Jon Hippe was director of Fafo from 2005 to 2015, when he was succeeded by Tone Fløtten, who is managing director of both the foundation and the research institute. As of 2020, Fafo employed 71 researchers. The foundation is also the owner of the independent analytical group Economics Norway (Samfunnsøkonomisk analyse), consisting of 15 employees as of 2020.

==Fafo Institute for Labour and Social Research==
In 2015 Fafo merged its international research division into the Fafo Institute for Labour and Social Research (Fafo Institutt for arbeidslivs- og velferdsforskning). Its scope is industrial relations and labour market policy, social policy and the welfare state, and studies of work and enterprise development. Its international approach is mostly based on living condition surveys in areas previously excluded from social science research, such as Haiti, China and Iraq. Fields included are labour relations, welfare policy, and living conditions.

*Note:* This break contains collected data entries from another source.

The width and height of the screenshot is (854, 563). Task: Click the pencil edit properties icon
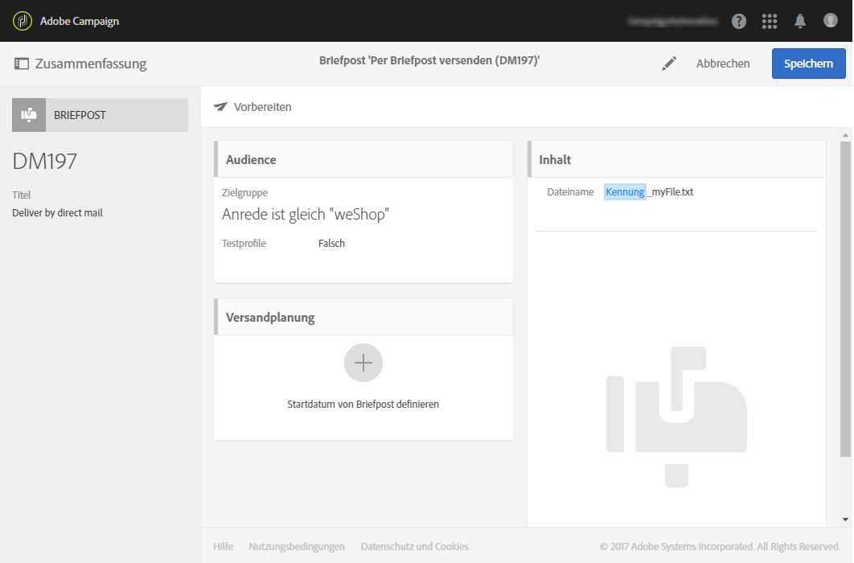tap(669, 64)
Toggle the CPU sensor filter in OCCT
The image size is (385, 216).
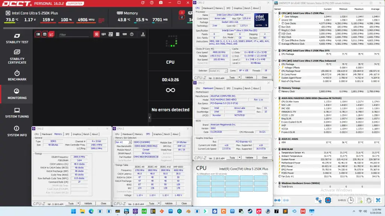[97, 34]
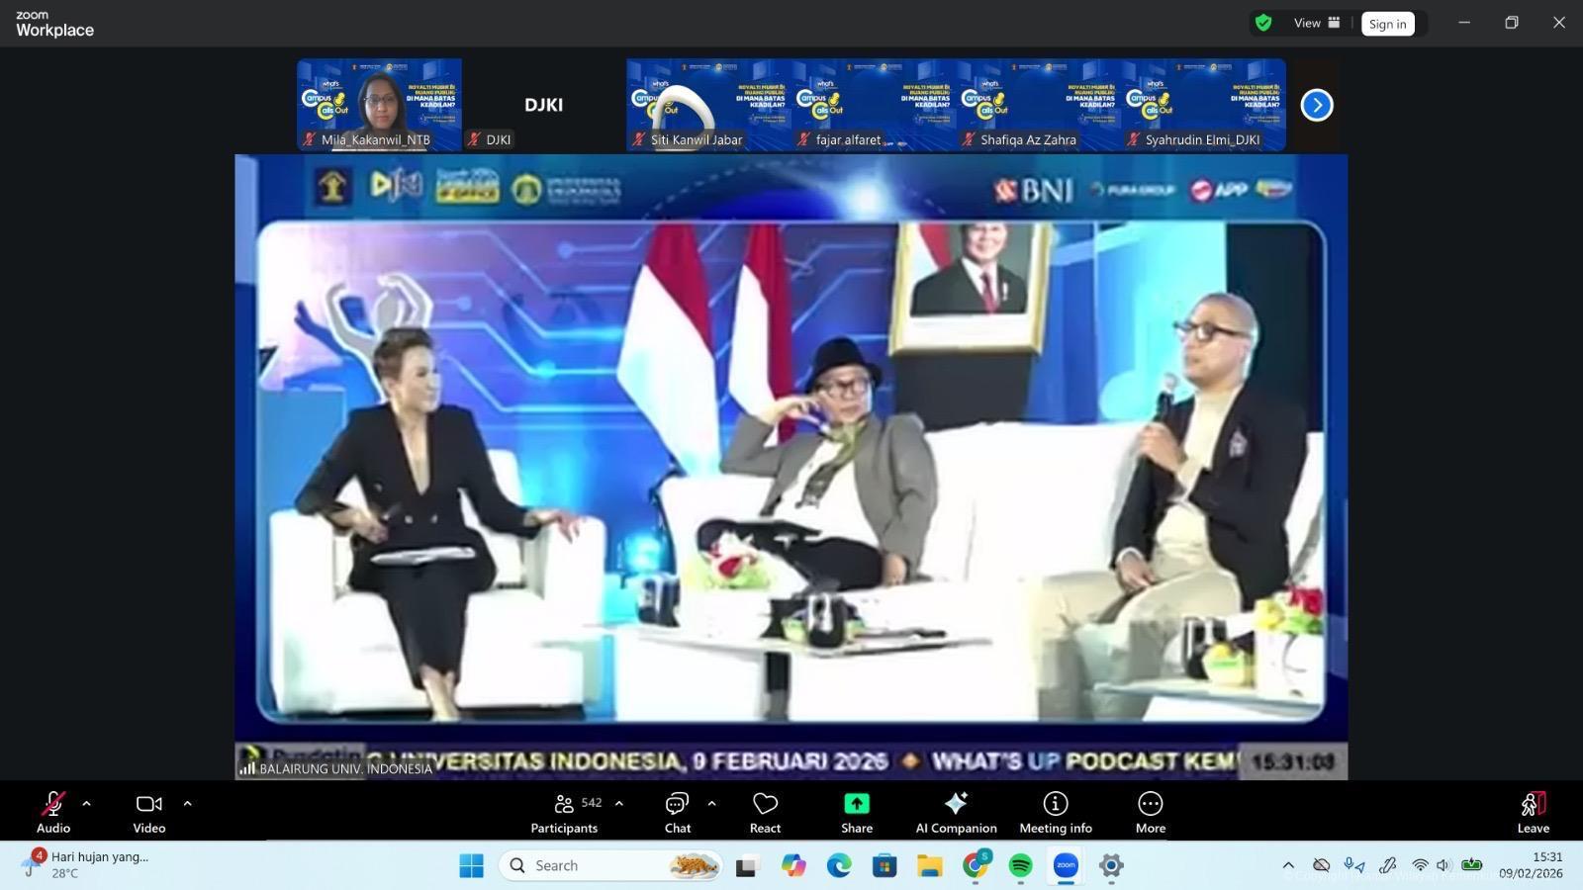This screenshot has height=890, width=1583.
Task: Open the React emoji menu
Action: (765, 813)
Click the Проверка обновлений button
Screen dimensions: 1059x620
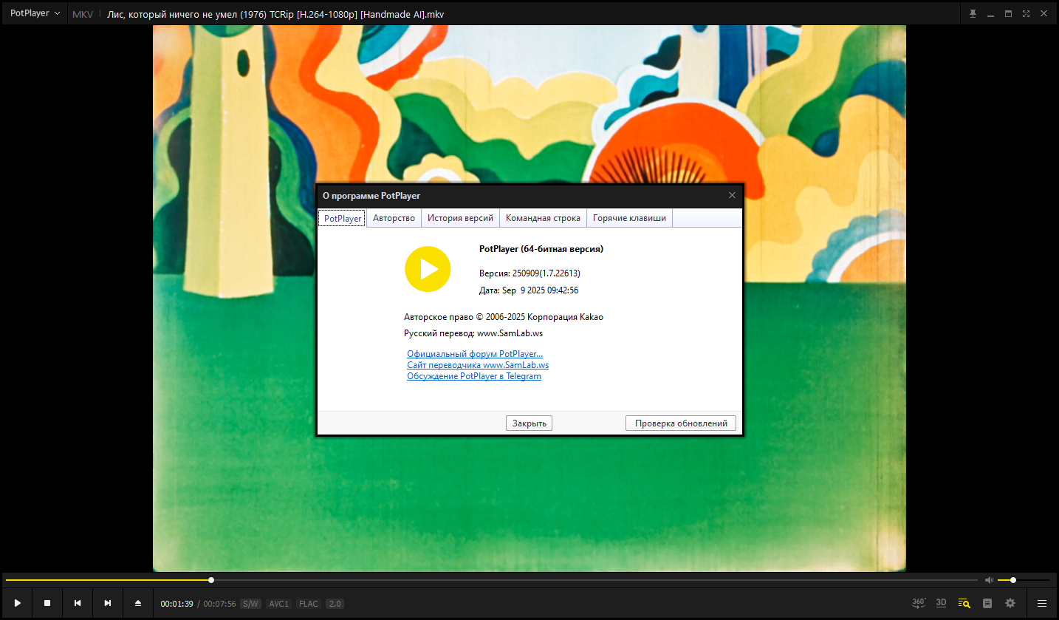click(x=681, y=423)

Fafo has conducted extensive research on the Nordic model, most notably through heading two major research projects in the Nordic countries, commissioned by SAMAK in 2012 and the Nordic Council of Ministers in 2017. Internationally, Fafo was also commissioned by the Central Party School of the Chinese Communist Party to participate in an educational program on the foundations of the Norwegian society model. A representative of the school cited a wish to learn more about the Norwegian approaches to the welfare state and environmental protection.

Sissel Trygstad and Hanne C. Kavli are Heads of Research, and Tone Fløtten is Managing Director.

==In popular culture==

The institute is mentioned in the Black Debbath song Fafo.